Simplification of command line tool for creating data stream configurations

In the before version, when creating a data stream using the command line, the JSON file content required was complex, and the file structure was not clear enough, making the threshold for users to create data streams through the command line very high. Additionally, when users wanted to reuse the file to create a new data stream, they had to modify many repetitive fields, such as inlongGroupID and inlongStreamID. In version 1.7.0, InLong has optimized the data stream configuration JSON structure and field configuration. Users can simply add Source/Sink content according to their data stream requirements, making creating a data stream much simpler than before. For more details, see INLONG-7778, and many thanks to @haifxu for the contribution.

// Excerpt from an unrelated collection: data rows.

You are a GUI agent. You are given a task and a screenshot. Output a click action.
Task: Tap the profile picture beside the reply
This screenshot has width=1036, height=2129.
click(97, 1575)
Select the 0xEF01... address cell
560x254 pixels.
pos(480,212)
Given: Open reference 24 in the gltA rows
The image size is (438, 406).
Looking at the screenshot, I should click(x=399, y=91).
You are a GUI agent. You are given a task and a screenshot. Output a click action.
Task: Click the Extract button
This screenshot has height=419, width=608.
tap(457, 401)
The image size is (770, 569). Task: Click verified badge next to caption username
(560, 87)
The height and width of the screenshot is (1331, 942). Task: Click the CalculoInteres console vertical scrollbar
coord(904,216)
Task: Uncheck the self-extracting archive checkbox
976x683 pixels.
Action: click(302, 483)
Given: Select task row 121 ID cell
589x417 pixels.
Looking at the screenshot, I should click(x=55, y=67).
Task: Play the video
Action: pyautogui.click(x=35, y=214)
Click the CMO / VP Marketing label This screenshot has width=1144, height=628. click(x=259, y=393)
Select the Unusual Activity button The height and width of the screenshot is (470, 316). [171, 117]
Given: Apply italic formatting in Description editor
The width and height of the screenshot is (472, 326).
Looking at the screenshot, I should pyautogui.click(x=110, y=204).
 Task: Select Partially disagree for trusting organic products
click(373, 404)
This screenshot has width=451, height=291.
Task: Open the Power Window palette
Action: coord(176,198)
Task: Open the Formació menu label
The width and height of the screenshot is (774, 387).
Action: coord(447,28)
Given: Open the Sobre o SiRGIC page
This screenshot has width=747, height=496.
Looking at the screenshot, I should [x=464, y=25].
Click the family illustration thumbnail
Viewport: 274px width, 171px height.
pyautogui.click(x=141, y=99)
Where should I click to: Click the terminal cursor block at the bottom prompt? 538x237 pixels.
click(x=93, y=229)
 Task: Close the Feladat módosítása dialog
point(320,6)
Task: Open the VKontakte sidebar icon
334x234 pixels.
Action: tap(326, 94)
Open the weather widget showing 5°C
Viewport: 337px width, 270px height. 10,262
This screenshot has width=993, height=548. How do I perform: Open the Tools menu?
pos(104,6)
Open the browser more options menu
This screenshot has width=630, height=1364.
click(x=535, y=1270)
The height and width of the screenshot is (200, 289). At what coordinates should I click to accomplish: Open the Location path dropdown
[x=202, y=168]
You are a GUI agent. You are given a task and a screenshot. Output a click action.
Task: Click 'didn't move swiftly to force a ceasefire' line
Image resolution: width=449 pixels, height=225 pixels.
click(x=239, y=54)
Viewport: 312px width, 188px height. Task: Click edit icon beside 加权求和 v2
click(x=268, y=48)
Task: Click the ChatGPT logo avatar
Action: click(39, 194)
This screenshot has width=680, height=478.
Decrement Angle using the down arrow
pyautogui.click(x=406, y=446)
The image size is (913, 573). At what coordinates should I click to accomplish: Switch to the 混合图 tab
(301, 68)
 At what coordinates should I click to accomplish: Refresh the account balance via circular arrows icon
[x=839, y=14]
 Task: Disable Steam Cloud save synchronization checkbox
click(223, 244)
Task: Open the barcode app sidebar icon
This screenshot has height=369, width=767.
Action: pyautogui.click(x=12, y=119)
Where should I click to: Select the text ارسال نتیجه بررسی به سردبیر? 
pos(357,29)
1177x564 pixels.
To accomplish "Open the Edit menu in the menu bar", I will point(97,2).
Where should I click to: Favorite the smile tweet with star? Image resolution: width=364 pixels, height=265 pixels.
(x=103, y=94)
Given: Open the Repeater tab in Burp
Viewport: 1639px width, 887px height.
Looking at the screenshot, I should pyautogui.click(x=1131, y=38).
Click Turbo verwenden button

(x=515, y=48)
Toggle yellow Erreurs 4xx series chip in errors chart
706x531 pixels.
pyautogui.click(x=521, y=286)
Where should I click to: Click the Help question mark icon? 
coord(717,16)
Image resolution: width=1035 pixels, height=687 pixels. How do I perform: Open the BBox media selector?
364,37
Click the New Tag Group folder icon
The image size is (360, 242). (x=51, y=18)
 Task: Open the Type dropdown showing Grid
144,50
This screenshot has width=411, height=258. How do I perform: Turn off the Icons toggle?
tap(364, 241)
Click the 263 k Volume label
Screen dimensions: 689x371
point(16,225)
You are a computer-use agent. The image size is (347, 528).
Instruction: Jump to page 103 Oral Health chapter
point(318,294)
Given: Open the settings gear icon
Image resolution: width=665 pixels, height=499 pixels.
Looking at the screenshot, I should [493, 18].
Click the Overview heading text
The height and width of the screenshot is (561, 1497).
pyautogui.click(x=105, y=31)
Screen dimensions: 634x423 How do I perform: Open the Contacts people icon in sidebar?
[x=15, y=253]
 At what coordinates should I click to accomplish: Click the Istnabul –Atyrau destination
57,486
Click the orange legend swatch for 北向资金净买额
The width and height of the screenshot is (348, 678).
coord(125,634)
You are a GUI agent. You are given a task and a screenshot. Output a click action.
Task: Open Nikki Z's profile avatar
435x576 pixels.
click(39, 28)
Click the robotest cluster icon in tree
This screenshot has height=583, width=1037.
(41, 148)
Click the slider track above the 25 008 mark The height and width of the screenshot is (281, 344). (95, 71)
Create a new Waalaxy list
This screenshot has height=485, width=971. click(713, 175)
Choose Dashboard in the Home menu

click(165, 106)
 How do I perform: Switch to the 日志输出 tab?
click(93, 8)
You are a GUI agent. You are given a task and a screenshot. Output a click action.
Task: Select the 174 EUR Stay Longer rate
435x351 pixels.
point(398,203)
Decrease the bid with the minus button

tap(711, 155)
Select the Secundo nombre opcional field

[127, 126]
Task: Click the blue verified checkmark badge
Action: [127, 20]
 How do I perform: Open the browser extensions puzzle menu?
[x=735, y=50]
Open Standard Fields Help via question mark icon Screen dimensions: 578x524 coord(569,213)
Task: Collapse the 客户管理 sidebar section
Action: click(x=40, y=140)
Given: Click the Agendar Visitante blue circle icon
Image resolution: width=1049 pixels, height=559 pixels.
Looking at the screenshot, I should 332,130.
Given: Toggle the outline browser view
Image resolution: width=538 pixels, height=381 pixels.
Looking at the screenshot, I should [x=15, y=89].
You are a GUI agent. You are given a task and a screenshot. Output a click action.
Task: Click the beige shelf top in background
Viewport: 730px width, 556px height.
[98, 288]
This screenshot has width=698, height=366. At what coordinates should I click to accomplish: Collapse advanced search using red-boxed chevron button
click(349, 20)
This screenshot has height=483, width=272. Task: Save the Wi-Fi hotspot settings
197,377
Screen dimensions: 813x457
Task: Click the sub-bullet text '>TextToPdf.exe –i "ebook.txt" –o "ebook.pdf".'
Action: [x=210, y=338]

The following example is a template for creating a File -> Pulsar -> Clickhouse in the new version:

{
"groupInfo": {
"inlongGroupId": "test_group_ctl",
"inlongClusterTag": "default_cluster",
"mqType": "PULSAR"
},
"streamInfo": {
"inlongStreamId": "test_stream_ctl",
"fieldList": [
{
"fieldName": "name",
"fieldType": "string"
}
],
"sourceList": [
{
"sourceType": "FILE",
"sourceName": "test_source_ctl",
"agentIp": "127.0.0.1",
"pattern": "/data/test.txt"
}
],
"sinkList": [
{
"sinkType": "CLICKHOUSE",
"sinkName": "test_sink_ctl",
"dataNodeName": "test_clickhouse",
"dbName": "db_test",
"tableName": "table_test",
"flushInterval": 1,
"flushRecord": 1000,
"retryTimes": 3,
"engine": "Log",
"isDistributed": 1,
"sinkFieldList": [
{
"sourceFieldName": "name",
"sourceFieldType": "string",
"fieldName": "name",
"fieldType": "string"
}
]
}
]
}
}

Refactoring of the Dashboard layout

In version 1.7.0, the community has refactored the overall layout of the Dashboard, including adjusting the top-bottom layout to a left-right layout (moving the navigation bar to the left), adding a dark theme, adding icons to the main menu, adjusting the data source selection display and process, etc. This adjustment has improved the user experience of the Dashboard. Special thanks to @leezng and @bluewang for their contributions. For more details, see INLONG-7734.

1.7.0-dashboard-refactor

Follow-up planning

In version 1.7.0, the community has also improved the performance and stability of Agent file collection, while TubeMQ has completed the first phase of the Golang SDK production. Additionally, Sort can now consume using the subscription groups allocated by the Manager. In subsequent versions, InLong will support multiple Apache Flink versions, including not only the current Flink 1.13 but also Flink 1.15. Furthermore, tenant management will be added to unify the models of InLong projects, users, and resources. We look forward to more developers participating and contributing.